§ WHAT NEEDS TO BE DONE: The answer must consist of each line below that contains the word "agent", copied in full.

§ DATA:
⁂

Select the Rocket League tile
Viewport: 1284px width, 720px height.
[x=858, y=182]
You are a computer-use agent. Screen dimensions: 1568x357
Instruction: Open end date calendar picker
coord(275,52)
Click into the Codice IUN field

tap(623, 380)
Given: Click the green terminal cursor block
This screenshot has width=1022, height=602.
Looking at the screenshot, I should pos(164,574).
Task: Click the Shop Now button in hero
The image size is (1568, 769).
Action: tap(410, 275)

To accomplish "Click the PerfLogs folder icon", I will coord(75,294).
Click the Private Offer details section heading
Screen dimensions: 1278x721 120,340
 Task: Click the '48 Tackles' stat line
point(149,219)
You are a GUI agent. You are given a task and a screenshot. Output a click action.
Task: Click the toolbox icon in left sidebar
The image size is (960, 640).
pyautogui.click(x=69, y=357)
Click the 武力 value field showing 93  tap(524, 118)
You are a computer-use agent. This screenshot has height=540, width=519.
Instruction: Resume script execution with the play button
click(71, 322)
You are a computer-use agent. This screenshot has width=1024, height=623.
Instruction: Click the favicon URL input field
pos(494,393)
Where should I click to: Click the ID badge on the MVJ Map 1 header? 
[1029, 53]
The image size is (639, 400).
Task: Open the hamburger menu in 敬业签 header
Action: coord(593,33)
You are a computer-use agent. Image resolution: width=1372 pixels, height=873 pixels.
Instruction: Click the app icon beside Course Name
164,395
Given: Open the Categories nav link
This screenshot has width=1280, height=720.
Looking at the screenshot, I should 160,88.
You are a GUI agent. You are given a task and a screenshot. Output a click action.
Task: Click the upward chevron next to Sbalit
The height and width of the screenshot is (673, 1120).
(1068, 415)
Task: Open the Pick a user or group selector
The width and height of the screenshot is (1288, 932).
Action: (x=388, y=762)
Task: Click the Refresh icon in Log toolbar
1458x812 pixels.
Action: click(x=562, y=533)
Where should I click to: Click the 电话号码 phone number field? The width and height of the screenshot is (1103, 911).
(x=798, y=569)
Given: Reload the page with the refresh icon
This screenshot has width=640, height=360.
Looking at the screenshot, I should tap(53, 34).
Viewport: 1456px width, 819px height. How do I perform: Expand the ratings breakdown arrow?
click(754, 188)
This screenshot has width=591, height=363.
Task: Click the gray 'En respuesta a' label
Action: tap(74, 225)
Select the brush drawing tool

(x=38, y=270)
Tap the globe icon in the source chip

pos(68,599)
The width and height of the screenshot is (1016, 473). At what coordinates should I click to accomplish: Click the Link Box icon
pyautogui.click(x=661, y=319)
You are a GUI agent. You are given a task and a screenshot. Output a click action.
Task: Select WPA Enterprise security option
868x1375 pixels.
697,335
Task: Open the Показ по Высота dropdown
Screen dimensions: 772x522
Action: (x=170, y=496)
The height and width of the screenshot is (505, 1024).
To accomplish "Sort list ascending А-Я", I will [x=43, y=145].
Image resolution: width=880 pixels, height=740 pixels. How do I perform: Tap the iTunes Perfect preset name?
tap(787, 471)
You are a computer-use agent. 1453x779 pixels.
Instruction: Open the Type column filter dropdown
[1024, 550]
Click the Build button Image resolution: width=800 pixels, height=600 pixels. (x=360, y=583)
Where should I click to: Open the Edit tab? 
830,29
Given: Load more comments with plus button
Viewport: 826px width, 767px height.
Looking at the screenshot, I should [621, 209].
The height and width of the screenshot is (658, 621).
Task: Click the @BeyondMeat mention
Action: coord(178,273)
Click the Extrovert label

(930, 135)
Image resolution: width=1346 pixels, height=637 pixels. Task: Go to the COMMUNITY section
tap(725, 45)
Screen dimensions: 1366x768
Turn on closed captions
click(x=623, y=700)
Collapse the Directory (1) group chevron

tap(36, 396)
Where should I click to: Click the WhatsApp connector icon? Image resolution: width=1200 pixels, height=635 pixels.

⁂

§ THE ANSWER:
You are a computer-use agent. Screen dimensions: 1568x357
You are a GUI agent. You are given a task and a screenshot. Output a click action.
You are a computer-use agent. This screenshot has height=540, width=519.
You are a computer-use agent. This screenshot has width=1024, height=623.
You are a computer-use agent. Image resolution: width=1372 pixels, height=873 pixels.
You are a GUI agent. You are given a task and a screenshot. Output a click action.
You are a GUI agent. You are given a task and a screenshot. Output a click action.
You are a computer-use agent. 1453x779 pixels.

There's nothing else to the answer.